5. 年末調整を税理士に依頼した場合の費用相場
それでは、実際に年末調整業務を税理士に依頼する場合、どのくらいの料金がかかるのでしょうか。税理士への依頼料は税理士事務所によって異なるものの、おおよその相場は、基本料金が1万円から3万円、従業員数に応じた手数料が1人あたり1,000円から3,000円となっています。
たとえば、基本料金が1万円、従業員数に応じた手数料が1人あたり1,000円、従業員数が30人の場合、税理士への依頼料は以下の通りです。
- 1万円+1,000円×30人=40,000円
なお、急な依頼の場合や、源泉徴収票などの法定調書の作成も依頼する場合、オプション料金が発生する可能性があります。
6. 年末調整における税理士選びのポイント
年末調整を依頼する税理士選びのポイントは3つあります。
- 税理士または税理士法人など、税理士資格を有しているか
- 年末調整業務の実績が豊富かどうか
- 雇用関係助成金など、新型コロナウイルスに関する助成金の知識が豊富か
もし年末調整のアウトソースを業務内容として宣伝していても、実際には税理士業務の資格のない業者である可能性もあります。税理士資格の有無はもちろん、サービスサイトやコーポレートサイトなどを確認しましょう。

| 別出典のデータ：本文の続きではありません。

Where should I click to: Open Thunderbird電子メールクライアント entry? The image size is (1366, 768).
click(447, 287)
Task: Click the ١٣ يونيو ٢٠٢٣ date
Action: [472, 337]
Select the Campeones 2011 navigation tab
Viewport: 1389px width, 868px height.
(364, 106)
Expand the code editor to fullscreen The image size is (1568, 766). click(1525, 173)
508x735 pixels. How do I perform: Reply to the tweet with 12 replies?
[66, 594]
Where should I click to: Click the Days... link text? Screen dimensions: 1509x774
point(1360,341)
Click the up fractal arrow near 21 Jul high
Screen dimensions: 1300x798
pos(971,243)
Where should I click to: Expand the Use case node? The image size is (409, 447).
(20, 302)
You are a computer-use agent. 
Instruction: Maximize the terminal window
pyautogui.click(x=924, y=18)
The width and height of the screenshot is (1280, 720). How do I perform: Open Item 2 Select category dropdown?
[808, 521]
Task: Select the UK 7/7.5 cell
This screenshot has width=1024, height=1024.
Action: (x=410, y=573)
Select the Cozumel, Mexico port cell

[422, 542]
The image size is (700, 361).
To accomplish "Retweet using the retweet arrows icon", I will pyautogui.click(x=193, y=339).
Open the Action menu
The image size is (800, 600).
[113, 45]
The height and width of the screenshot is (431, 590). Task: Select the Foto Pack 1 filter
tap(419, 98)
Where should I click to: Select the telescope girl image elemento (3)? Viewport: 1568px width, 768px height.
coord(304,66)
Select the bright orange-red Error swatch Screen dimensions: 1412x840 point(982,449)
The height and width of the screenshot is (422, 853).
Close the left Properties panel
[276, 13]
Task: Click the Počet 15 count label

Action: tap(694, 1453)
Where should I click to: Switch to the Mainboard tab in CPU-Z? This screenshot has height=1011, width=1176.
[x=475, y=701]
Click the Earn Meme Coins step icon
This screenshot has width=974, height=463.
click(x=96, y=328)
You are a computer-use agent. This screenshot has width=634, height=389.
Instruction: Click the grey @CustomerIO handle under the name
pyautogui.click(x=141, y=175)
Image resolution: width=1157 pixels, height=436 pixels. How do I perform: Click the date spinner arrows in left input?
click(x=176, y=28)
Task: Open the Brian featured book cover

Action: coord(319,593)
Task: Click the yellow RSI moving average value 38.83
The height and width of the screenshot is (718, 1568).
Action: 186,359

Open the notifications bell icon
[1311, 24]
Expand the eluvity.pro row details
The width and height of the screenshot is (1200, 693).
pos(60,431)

7. 年末調整を税理士に依頼する際は、費用対効果を考慮しよう
年末調整は税理士に依頼することが可能です。ただし、年末調整は税理士の独占業務に該当するため、社会保険労務士など税理士以外の人に委託することはできません。税理士に年末調整を依頼すれば、計算ミスや控除漏れの防止などのメリットがあります。人件費の節約も期待できるため、年末調整の業務委託を検討しましょう。